Reed Relay And Crossbar Exchange
 
    A reed relay is a device based on the fact that an electric current passing through a coil of wire
    produces an electro-magnet, with the ends of the coil having opposite magnetic polarities,
    as in Figure. 18

    If now two thin strips of material that can be magnetized are placed inside the coil, the strips
    will become magnetized when the current is flowing in the coil. If the two strips are placed so
    that one end of each overlaps , they will have opposite magnetic polarities and so will attract
   each other, as shown in Figure. 19

    These two strips can be used to form a switch in another electrical circuit.
 
 
Fig.18                                                                    Fig 19
Coil of wire as a simple                                           Principle of operation of
electro-magnet                                                        a reed relay
 
 

    Selectors in crossbar exchanges have horizontal and vertical bars operated by electromagnetic
    relay coils, so that, with a crossbar switch also, the contacts at a particular point in a matrix
    may be operated under the control of these relays.
----
→ Task to complete
Edit the reed relay text from "Reed Relay And" down to "another electrical circuit.", changing "strips" to "reeds" throughout that span.

→ Data supplied
----
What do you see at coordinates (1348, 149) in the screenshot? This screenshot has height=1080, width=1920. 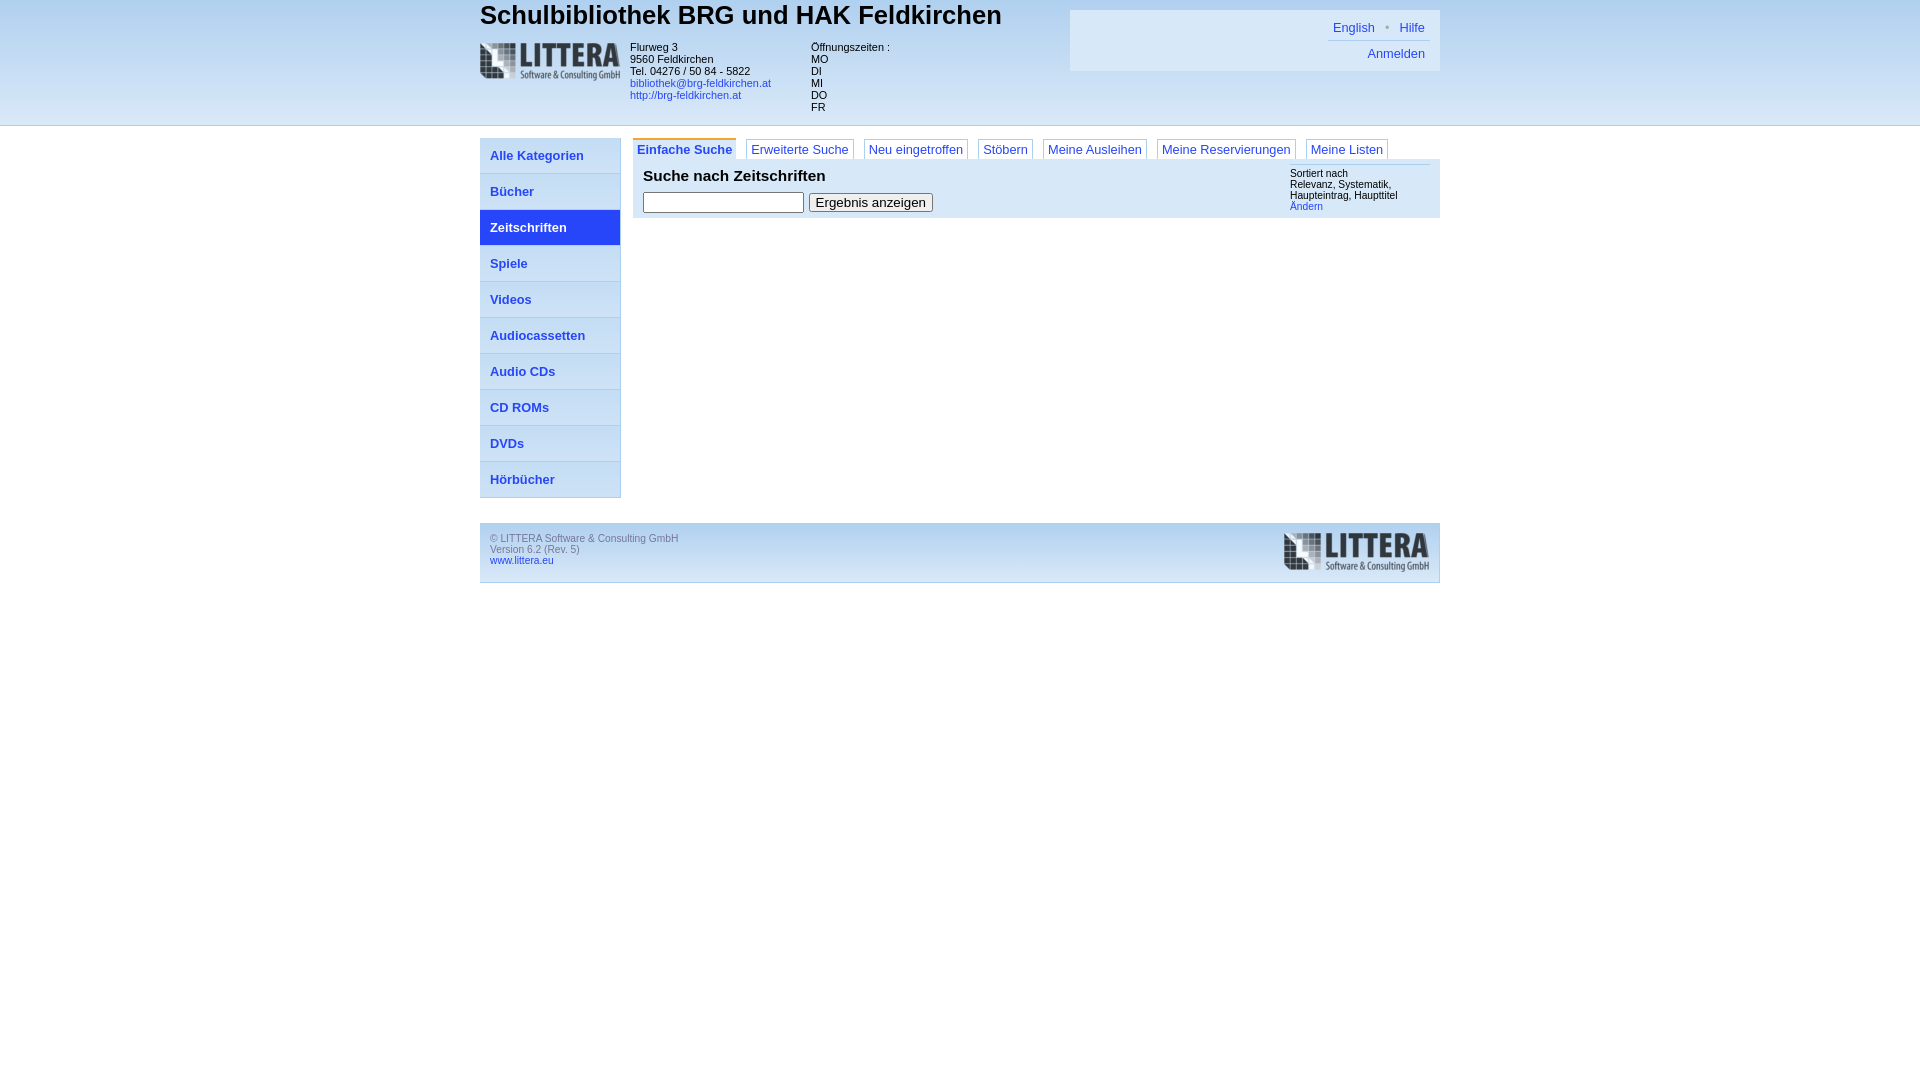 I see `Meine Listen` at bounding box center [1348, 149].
----
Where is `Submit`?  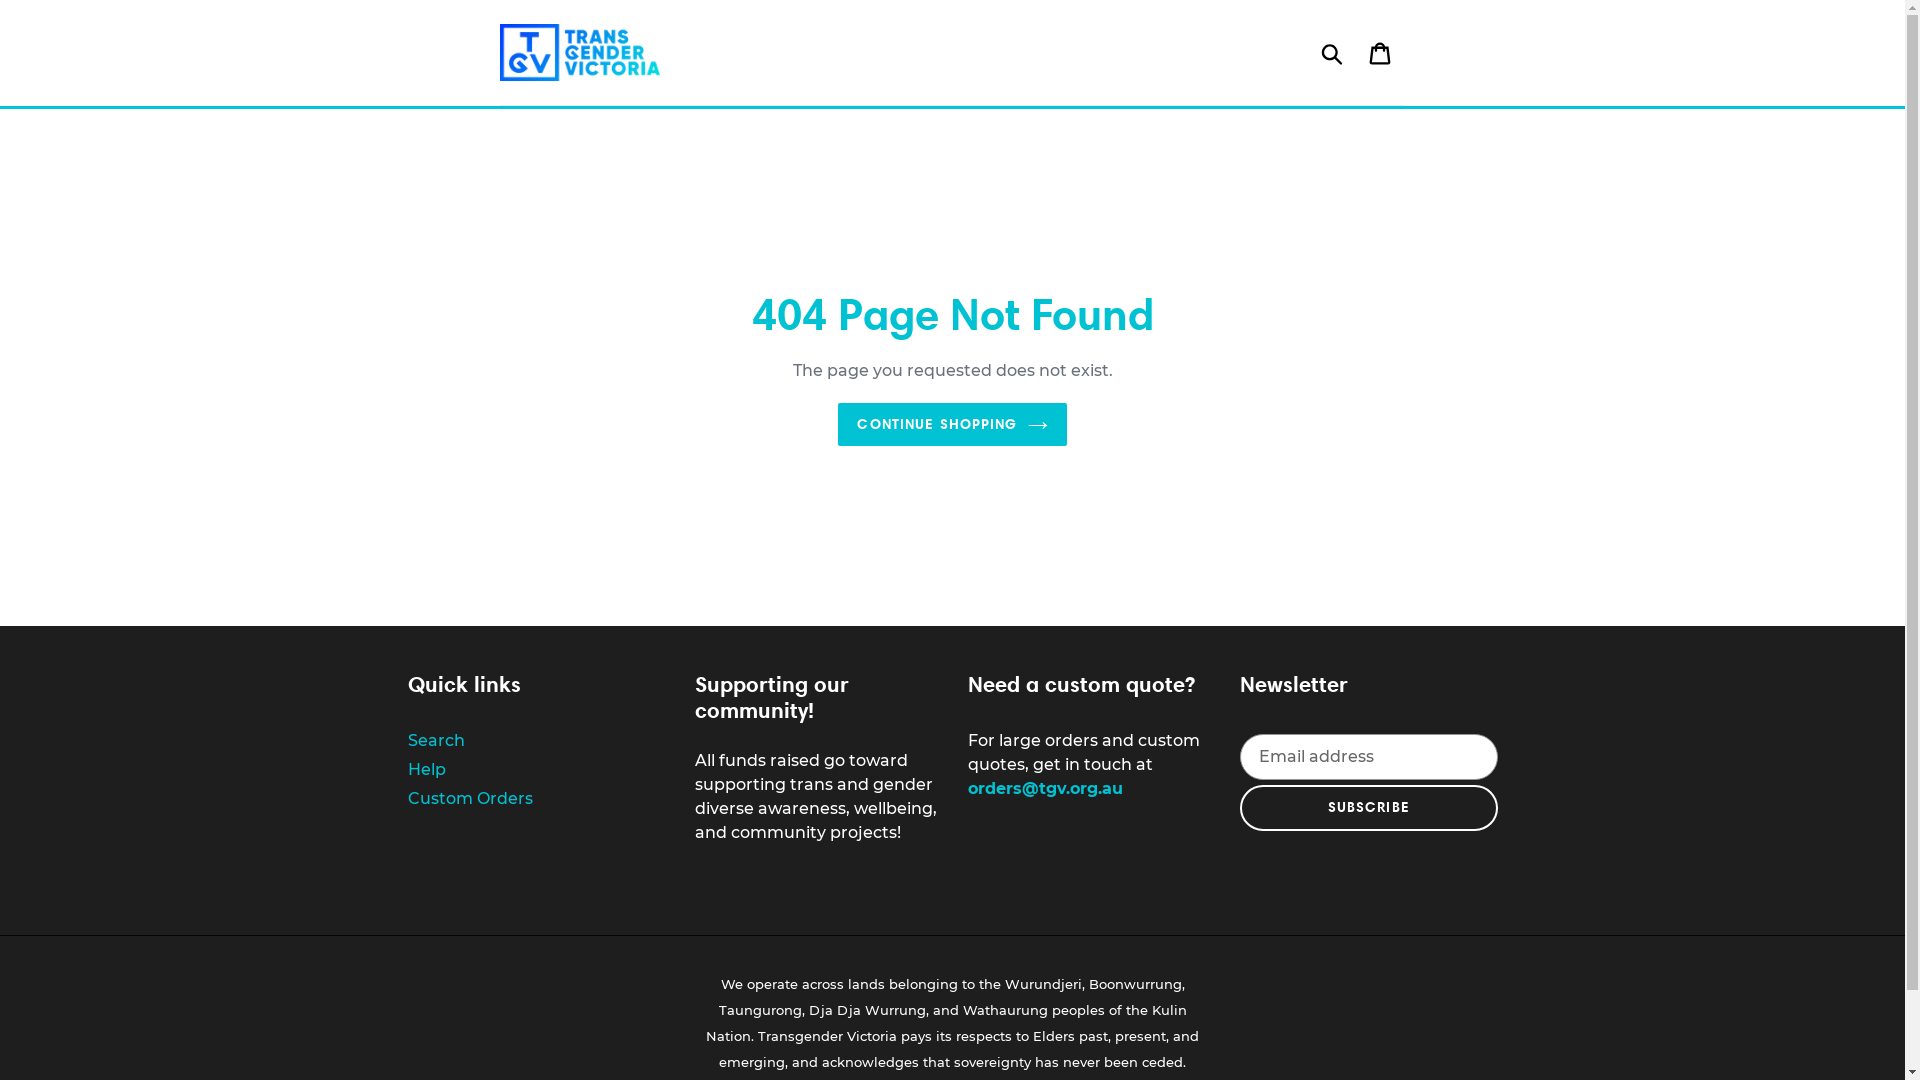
----
→ Response to the task
Reed Relay And Crossbar Exchange
 
    A reed relay is a device based on the fact that an electric current passing through a coil of wire
    produces an electro-magnet, with the ends of the coil having opposite magnetic polarities,
    as in Figure. 18

    If now two thin reeds of material that can be magnetized are placed inside the coil, the reeds
    will become magnetized when the current is flowing in the coil. If the two reeds are placed so
    that one end of each overlaps , they will have opposite magnetic polarities and so will attract
   each other, as shown in Figure. 19

    These two reeds can be used to form a switch in another electrical circuit.